Die Autoren von "Sherlock", Steven Moffat und Mark Gatiss, haben mit dieser fantastisch unterhaltsamen Serie geschafft, was eigentlich unvereinbar scheint: die eigenwillige Figur des Meisterdetektivs Sherlock Holmes – geradewegs ins London der heutigen Zeit transportiert. Als Zuschauer ist man verblüfft, wie gut das funktioniert, denn alles erscheint vollkommen logisch. Natürlich würde ein Sherlock Holmes unserer Zeit ein Smartphone besitzen und sich ausgezeichnet mit moderner Technik auskennen, und natürlich würde John Watson statt eines Tagesbuchs ein Blog schreiben und im Internet veröffentlichen.
Auch andere typische Eigenheiten der originalen Romane wurden elegant importiert und angepasst – statt Pfeife zu rauchen, schwört Holmes auf Nikotinpflaster, und Watson ist gerade als Militärarzt aus dem Afghanistankrieg zurückgekehrt und kämpft mit einer posttraumatischen Belastungsstörung, die sich unter anderem in einem psychosomatischen Hinken äußert.
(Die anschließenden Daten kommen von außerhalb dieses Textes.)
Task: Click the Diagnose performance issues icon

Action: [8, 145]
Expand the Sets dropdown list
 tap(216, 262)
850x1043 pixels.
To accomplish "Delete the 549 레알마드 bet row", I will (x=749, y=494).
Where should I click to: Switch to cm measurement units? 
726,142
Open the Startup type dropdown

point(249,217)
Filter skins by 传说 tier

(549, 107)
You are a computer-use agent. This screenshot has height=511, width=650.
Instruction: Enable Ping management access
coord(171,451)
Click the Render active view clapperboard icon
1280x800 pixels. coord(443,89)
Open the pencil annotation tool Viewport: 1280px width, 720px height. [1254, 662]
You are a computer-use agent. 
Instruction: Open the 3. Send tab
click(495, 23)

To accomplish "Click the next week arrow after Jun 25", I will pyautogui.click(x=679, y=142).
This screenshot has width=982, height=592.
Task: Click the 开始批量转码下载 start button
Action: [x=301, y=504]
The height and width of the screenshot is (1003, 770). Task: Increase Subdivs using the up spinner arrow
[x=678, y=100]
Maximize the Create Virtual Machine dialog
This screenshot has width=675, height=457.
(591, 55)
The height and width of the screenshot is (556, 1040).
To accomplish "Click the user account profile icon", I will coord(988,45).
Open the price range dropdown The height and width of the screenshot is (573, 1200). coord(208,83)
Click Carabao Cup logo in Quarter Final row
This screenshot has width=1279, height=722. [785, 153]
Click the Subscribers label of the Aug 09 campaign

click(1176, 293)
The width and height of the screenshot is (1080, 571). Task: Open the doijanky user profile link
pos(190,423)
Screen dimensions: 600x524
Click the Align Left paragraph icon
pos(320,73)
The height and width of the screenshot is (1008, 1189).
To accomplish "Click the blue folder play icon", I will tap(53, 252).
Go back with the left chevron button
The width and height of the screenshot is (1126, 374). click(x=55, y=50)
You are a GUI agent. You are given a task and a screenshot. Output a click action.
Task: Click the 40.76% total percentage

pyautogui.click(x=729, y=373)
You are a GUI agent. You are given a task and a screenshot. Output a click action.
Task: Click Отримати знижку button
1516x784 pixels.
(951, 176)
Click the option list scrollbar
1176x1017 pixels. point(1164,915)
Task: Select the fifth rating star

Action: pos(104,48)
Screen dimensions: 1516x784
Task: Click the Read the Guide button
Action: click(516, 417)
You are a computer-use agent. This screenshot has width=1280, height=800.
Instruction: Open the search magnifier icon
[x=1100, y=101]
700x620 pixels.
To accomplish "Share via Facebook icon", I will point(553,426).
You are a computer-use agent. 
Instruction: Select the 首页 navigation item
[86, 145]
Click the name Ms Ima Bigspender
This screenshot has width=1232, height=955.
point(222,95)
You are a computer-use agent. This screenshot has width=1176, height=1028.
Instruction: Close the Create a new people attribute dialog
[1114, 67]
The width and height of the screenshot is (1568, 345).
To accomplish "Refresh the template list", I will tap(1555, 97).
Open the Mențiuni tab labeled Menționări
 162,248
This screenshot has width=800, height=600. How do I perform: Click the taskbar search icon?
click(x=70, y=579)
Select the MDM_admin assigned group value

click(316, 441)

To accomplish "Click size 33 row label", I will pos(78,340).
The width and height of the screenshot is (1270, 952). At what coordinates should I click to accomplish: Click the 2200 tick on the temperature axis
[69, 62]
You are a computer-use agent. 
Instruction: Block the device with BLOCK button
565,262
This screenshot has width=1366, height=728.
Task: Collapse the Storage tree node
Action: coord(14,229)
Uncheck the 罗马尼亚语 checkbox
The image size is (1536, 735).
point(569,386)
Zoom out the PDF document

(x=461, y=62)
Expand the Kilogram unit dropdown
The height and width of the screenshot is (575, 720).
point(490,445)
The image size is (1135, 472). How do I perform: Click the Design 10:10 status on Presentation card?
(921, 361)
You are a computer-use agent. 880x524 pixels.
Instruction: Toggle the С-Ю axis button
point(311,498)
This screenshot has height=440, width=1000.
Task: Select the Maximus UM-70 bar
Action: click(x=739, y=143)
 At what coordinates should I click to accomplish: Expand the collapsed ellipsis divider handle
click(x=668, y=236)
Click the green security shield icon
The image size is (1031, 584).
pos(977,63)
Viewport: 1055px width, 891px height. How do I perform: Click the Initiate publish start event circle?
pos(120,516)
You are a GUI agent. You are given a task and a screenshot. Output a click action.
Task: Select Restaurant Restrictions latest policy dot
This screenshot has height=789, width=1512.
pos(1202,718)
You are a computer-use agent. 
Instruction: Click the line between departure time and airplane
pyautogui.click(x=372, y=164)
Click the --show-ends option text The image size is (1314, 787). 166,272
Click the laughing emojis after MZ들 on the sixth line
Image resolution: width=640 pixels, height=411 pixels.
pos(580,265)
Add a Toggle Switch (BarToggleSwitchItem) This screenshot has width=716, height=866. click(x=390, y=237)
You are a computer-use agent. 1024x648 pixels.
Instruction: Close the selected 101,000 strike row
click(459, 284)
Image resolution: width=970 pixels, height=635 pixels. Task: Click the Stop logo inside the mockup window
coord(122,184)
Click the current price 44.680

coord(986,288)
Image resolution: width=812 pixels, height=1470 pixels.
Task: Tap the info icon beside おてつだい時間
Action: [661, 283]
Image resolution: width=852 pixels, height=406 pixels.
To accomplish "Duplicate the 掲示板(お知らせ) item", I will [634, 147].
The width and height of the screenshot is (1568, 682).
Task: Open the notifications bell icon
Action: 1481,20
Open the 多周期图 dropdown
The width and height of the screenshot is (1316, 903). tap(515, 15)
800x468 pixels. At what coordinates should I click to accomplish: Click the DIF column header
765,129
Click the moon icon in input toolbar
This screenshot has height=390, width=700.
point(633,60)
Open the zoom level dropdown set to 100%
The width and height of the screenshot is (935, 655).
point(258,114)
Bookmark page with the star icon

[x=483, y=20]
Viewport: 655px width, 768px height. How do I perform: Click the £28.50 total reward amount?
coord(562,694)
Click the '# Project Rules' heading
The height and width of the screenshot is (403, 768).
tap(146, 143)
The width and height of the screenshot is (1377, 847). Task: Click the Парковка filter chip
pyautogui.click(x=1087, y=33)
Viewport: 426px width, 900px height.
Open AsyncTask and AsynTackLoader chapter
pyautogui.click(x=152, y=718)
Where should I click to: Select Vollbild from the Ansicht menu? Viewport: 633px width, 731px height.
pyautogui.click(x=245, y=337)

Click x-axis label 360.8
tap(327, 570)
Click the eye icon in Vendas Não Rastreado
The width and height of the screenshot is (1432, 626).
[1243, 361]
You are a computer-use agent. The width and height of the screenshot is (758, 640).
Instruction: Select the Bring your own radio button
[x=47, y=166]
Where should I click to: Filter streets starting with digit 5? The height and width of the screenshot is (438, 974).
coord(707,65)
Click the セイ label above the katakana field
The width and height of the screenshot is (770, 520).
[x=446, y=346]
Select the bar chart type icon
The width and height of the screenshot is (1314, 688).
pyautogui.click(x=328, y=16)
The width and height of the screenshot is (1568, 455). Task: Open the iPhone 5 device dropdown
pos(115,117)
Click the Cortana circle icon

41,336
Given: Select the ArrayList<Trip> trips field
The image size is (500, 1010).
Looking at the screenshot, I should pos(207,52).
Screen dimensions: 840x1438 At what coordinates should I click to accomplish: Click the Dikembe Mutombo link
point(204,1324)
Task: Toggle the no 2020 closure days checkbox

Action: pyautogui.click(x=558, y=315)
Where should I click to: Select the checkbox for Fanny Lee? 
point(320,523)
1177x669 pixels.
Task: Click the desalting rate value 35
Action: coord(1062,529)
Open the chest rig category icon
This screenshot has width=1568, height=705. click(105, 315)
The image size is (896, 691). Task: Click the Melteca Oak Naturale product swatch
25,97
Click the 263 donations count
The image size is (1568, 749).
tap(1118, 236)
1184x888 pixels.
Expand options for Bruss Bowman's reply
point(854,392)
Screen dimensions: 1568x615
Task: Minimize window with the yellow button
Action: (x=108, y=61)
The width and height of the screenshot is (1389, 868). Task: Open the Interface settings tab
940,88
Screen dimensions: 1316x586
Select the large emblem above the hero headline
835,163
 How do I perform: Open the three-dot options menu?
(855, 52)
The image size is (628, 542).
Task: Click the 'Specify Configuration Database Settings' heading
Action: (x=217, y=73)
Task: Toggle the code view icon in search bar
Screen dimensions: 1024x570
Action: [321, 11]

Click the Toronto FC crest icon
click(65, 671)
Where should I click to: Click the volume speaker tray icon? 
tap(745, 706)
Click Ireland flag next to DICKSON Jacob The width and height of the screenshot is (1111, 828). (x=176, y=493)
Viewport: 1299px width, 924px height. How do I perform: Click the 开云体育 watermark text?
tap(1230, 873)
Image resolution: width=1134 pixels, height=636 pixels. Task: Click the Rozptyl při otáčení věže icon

Neben dem sprühenden Witz, der immer wieder durchbricht und der das Anschauen wirklich zum reinen Vergnügen macht, lebt "Sherlock" aber vor allem von seinen großartigen Hauptdarstellern. Benedict Cumberbatch gibt einen (auch optisch sehr passenden!) Holmes, der brillant und soziopathisch, egoistisch und kindisch, weltfremd und unfassbar intelligent ist – und extrem schwer zu ertragen. Sein Gegenpol, Martin Freeman als John Watson, hält den exzentrischen Mitbewohner nur aus, weil er gutmütig und geduldig ist – und weil er seit dem Krieg nicht mehr ohne den Kick des Adrenalins leben kann, den er durch die gemeinsame Arbeit mit Holmes erhält. Cumberbatch und Freeman (der übrigens bald als Bilbo Beutlin in "Der Hobbit" zu sehen sein wird) geben ein so eingespieltes, geniales Gespann ab, dass man allein deshalb die Serie endlos weitergucken könnte. Die Dialoge sind schnell und sitzen, die Running Gags sind wirklich amüsant, etwa wenn Holmes und Watson wiederholt für ein schwules Pärchen gehalten werden. Sehr sehenswert sind auch Una Stubbs als Vermieterin Mrs. Hudson, Mark Gatiss als Mycroft Holmes und Rupert Graves als Inspektor Lestrade. Komplettiert wird dieser hervorragende Gesamteindruck durch die Qualität der drei Fälle, die jeder für sich hochspannend, originell inszeniert und mit verblüffenden Auflösungen versehen sind.
Die beiden DVDs enthalten neben den drei Folgen, die man auf Englisch oder Deutsch anschauen kann, auch Bonusmaterial: "Ein Fall von Pink" und "Das große Spiel" gibt es auch als Version mit Audiokommentaren von den Darstellern Cumberbatch und Freeman sowie von Autor und Produzent Mark Gatiss; das Making Of "Unlocking Sherlock" gibt einen interessanten Einblick in die Entstehung der Serie. Zusätzlich ist noch der exklusive Pilotfilm "Sherlock – A Study in Pink" enthalten.
Fazit: "Sherlock" ist Pflicht für alle Krimifans – witzig, supermodern und aufwändig inszeniert und dabei sehr einfallsreich und spannend. Nicht zuletzt durch die sehr hochkarätige Besetzung ist dieser Transfer der alten Klassiker in die Gegenwart einfach nur gelungen. Unbedingt anschauen!